### What to do:
Repeat verbatim, and only, the lines of the data below, beginning at the line that contains "You are a GUI" and stopping after the line that contains "Cookie Notice".
--- Data excerpts Enclosed Below ---
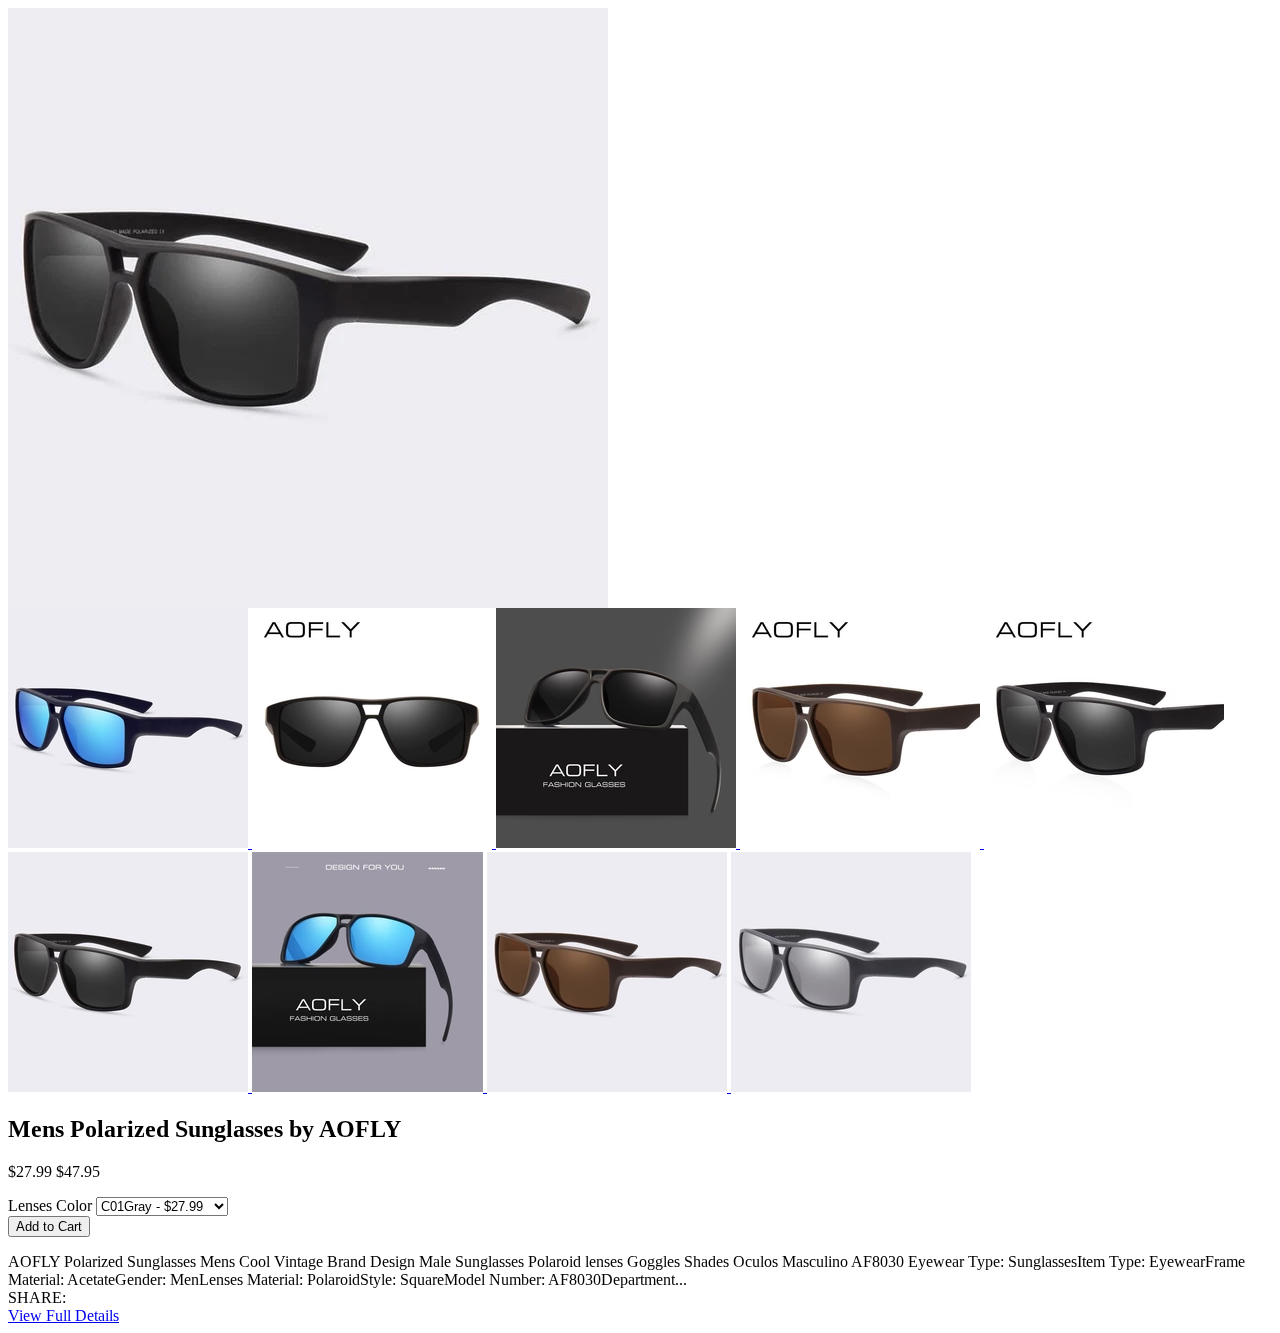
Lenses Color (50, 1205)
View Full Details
--- End of Enclosed Data excerpts ---
--- Data excerpts Enclosed Below ---
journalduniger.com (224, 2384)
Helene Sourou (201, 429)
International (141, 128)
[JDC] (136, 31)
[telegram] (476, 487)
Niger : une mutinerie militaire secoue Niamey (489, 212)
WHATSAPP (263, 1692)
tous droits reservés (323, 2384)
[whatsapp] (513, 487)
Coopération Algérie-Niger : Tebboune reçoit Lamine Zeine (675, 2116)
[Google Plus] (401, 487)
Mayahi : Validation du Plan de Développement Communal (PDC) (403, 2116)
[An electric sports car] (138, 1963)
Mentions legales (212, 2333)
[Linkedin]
--- End of Enclosed Data excerpts ---
--- Data excerpts Enclosed Below ---
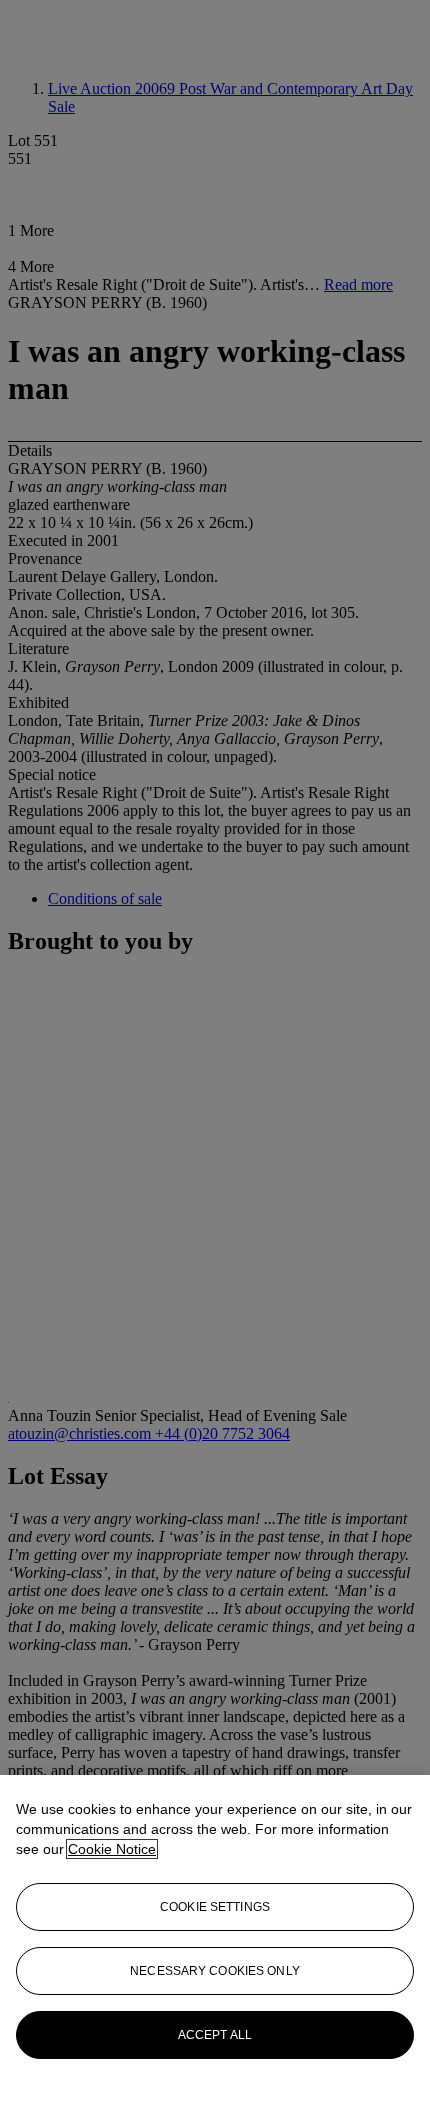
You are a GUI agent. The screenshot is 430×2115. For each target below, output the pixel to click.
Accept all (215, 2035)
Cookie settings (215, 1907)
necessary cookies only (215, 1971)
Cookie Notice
--- End of Enclosed Data excerpts ---
### Task response:
You are a GUI agent. The screenshot is 430×2115. For each target below, output the pixel to click.
Accept all (215, 2035)
Cookie settings (215, 1907)
necessary cookies only (215, 1971)
Cookie Notice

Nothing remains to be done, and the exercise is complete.